Action item
Your output should be every line below, copied exactly.

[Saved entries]
==*==

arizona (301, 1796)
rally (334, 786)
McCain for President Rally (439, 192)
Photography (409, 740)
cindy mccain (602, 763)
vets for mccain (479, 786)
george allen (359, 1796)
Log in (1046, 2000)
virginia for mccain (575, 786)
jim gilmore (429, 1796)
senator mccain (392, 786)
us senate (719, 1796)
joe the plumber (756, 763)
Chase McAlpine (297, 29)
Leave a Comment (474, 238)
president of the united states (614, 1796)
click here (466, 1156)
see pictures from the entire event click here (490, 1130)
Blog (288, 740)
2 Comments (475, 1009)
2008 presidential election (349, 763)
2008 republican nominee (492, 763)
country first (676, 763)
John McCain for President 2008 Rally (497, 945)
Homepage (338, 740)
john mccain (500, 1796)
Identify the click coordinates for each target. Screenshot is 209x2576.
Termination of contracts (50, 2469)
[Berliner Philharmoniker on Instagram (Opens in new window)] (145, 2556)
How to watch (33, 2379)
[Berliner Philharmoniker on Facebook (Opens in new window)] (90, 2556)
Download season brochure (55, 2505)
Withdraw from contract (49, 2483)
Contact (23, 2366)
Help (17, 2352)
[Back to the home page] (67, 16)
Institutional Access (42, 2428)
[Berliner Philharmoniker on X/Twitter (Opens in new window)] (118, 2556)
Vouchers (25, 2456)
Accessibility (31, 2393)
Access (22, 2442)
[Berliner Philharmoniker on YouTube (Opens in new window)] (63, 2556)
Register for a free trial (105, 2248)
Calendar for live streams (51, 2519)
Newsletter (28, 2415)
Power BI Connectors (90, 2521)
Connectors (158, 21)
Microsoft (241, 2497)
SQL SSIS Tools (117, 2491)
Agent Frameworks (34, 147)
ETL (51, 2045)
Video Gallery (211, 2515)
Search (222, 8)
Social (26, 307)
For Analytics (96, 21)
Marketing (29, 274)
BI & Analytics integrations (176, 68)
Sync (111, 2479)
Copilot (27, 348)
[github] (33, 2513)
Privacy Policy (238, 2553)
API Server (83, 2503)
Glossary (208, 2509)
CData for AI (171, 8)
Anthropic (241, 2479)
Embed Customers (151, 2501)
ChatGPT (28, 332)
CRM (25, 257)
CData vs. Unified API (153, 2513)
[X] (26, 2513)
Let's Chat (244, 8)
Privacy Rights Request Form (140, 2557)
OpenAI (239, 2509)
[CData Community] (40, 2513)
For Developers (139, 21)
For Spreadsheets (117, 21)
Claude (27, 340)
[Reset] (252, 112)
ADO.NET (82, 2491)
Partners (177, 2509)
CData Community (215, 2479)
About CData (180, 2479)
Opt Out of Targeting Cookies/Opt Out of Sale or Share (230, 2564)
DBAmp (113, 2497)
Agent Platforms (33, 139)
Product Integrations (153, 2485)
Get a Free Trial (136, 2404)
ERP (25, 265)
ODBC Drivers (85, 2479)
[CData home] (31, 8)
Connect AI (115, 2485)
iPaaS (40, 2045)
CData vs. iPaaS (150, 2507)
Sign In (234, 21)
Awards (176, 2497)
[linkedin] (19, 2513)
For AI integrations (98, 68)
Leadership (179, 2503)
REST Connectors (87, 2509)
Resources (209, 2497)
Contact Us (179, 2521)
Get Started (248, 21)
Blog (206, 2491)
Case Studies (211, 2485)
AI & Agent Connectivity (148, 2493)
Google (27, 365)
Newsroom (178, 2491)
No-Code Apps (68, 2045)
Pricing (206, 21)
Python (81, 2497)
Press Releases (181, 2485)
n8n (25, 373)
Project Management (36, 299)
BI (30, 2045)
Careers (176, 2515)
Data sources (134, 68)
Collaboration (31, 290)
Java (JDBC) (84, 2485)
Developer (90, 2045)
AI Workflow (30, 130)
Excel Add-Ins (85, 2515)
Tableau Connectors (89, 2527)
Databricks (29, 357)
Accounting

==*==

Response to this task
arizona (301, 1796)
rally (334, 786)
McCain for President Rally (439, 192)
Photography (409, 740)
cindy mccain (602, 763)
vets for mccain (479, 786)
george allen (359, 1796)
Log in (1046, 2000)
virginia for mccain (575, 786)
jim gilmore (429, 1796)
senator mccain (392, 786)
us senate (719, 1796)
joe the plumber (756, 763)
Chase McAlpine (297, 29)
Leave a Comment (474, 238)
president of the united states (614, 1796)
click here (466, 1156)
see pictures from the entire event click here (490, 1130)
Blog (288, 740)
2 Comments (475, 1009)
2008 presidential election (349, 763)
2008 republican nominee (492, 763)
country first (676, 763)
John McCain for President 2008 Rally (497, 945)
Homepage (338, 740)
john mccain (500, 1796)
Identify the click coordinates for each target. Screenshot is 209x2576.
Termination of contracts (50, 2469)
[Berliner Philharmoniker on Instagram (Opens in new window)] (145, 2556)
How to watch (33, 2379)
[Berliner Philharmoniker on Facebook (Opens in new window)] (90, 2556)
Download season brochure (55, 2505)
Withdraw from contract (49, 2483)
Contact (23, 2366)
Help (17, 2352)
[Back to the home page] (67, 16)
Institutional Access (42, 2428)
[Berliner Philharmoniker on X/Twitter (Opens in new window)] (118, 2556)
Vouchers (25, 2456)
Accessibility (31, 2393)
Access (22, 2442)
[Berliner Philharmoniker on YouTube (Opens in new window)] (63, 2556)
Register for a free trial (105, 2248)
Calendar for live streams (51, 2519)
Newsletter (28, 2415)
Power BI Connectors (90, 2521)
Connectors (158, 21)
Microsoft (241, 2497)
SQL SSIS Tools (117, 2491)
Agent Frameworks (34, 147)
ETL (51, 2045)
Video Gallery (211, 2515)
Search (222, 8)
Social (26, 307)
For Analytics (96, 21)
Marketing (29, 274)
BI & Analytics integrations (176, 68)
Sync (111, 2479)
Copilot (27, 348)
[github] (33, 2513)
Privacy Policy (238, 2553)
API Server (83, 2503)
Glossary (208, 2509)
CData for AI (171, 8)
Anthropic (241, 2479)
Embed Customers (151, 2501)
ChatGPT (28, 332)
CRM (25, 257)
CData vs. Unified API (153, 2513)
[X] (26, 2513)
Let's Chat (244, 8)
Privacy Rights Request Form (140, 2557)
OpenAI (239, 2509)
[CData Community] (40, 2513)
For Developers (139, 21)
For Spreadsheets (117, 21)
Claude (27, 340)
[Reset] (252, 112)
ADO.NET (82, 2491)
Partners (177, 2509)
CData Community (215, 2479)
About CData (180, 2479)
Opt Out of Targeting Cookies/Opt Out of Sale or Share (230, 2564)
DBAmp (113, 2497)
Agent Platforms (33, 139)
Product Integrations (153, 2485)
Get a Free Trial (136, 2404)
ERP (25, 265)
ODBC Drivers (85, 2479)
[CData home] (31, 8)
Connect AI (115, 2485)
iPaaS (40, 2045)
CData vs. iPaaS (150, 2507)
Sign In (234, 21)
Awards (176, 2497)
[linkedin] (19, 2513)
For AI integrations (98, 68)
Leadership (179, 2503)
REST Connectors (87, 2509)
Resources (209, 2497)
Contact Us (179, 2521)
Get Started (248, 21)
Blog (206, 2491)
Case Studies (211, 2485)
AI & Agent Connectivity (148, 2493)
Google (27, 365)
Newsroom (178, 2491)
No-Code Apps (68, 2045)
Pricing (206, 21)
Python (81, 2497)
Press Releases (181, 2485)
n8n (25, 373)
Project Management (36, 299)
BI (30, 2045)
Careers (176, 2515)
Data sources (134, 68)
Collaboration (31, 290)
Java (JDBC) (84, 2485)
Developer (90, 2045)
AI Workflow (30, 130)
Excel Add-Ins (85, 2515)
Tableau Connectors (89, 2527)
Databricks (29, 357)
Accounting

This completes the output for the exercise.